→ TRECHO:
A perda, talvez inevitável em termos de realidade política,

consumou-se, de qualquer modo, pelo esquecimento, por um

lapso de memória que acometeu não apenas os herdeiros,

mas também os atores, as testemunhas, aqueles que por um

fugaz momento retiveram o tesouro nas palmas de suas mãos.

–– Hannah Arendt (1906-1975).  

  


A palavra “levante” tem muitos significados além do ato ou efeito de erguer ou levantar. Os dicionários registram dúzias de sinônimos, todos com o mesmo sentido rebelde de desobediência, desordem, irreverência, indisciplina, insubordinação, insurreição, contestação, rebelião, revolta, motim, protesto, manifestação, reivindicação, sublevação, subversão, transgressão, teimosia, tumulto, resistência, revolução. Levantes, no plural, com todas as variantes que a palavra representa, é o tema da exposição internacional que chegou ao Brasil e está aberta ao público no Sesc Pinheiros, em São Paulo, até 28 de janeiro de 2018, seguindo depois uma agenda itinerante que inclui temporadas no México e depois no Canadá e outros países.

→ DADOS REGISTRADOS:
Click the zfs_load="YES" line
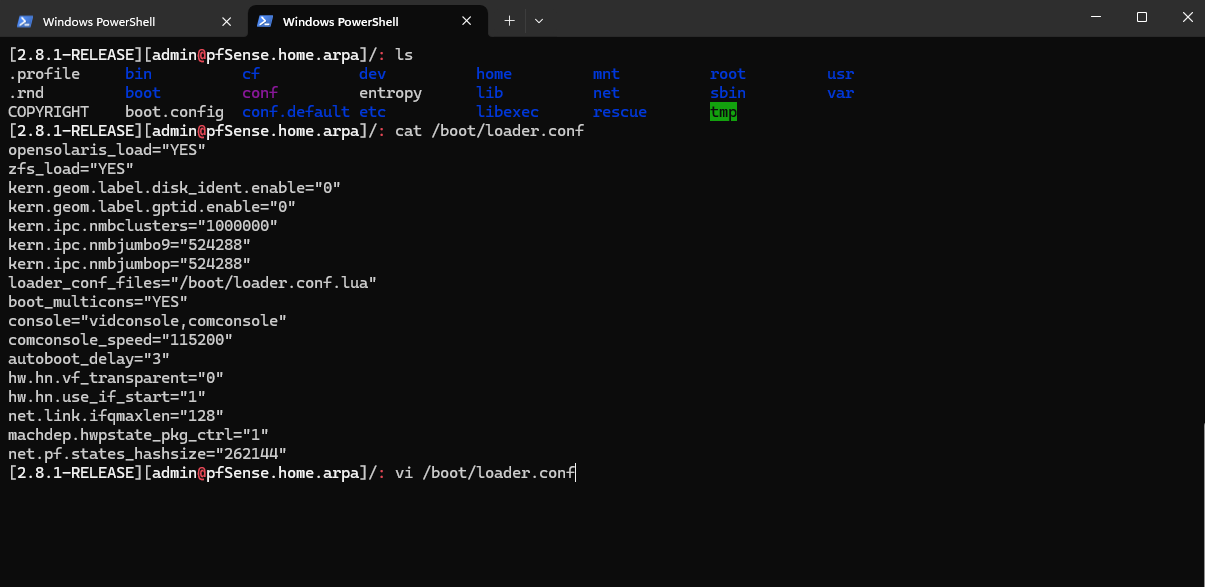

→ EXERCÍCIOS PROPOSTOS:
1 - Relacione todos os países mencionados nominalmente no trecho sobre a exposição Levantes.
2 - Transcreva do trecho a passagem que começa em "A perda, talvez" e termina em "de suas mãos.".
Os dados constituem material independente do trecho.

→ LISTA DE SOLUÇÕES:
1 - Brasil, México, Canadá

2 -
A perda, talvez inevitável em termos de realidade política,

consumou-se, de qualquer modo, pelo esquecimento, por um

lapso de memória que acometeu não apenas os herdeiros,

mas também os atores, as testemunhas, aqueles que por um

fugaz momento retiveram o tesouro nas palmas de suas mãos.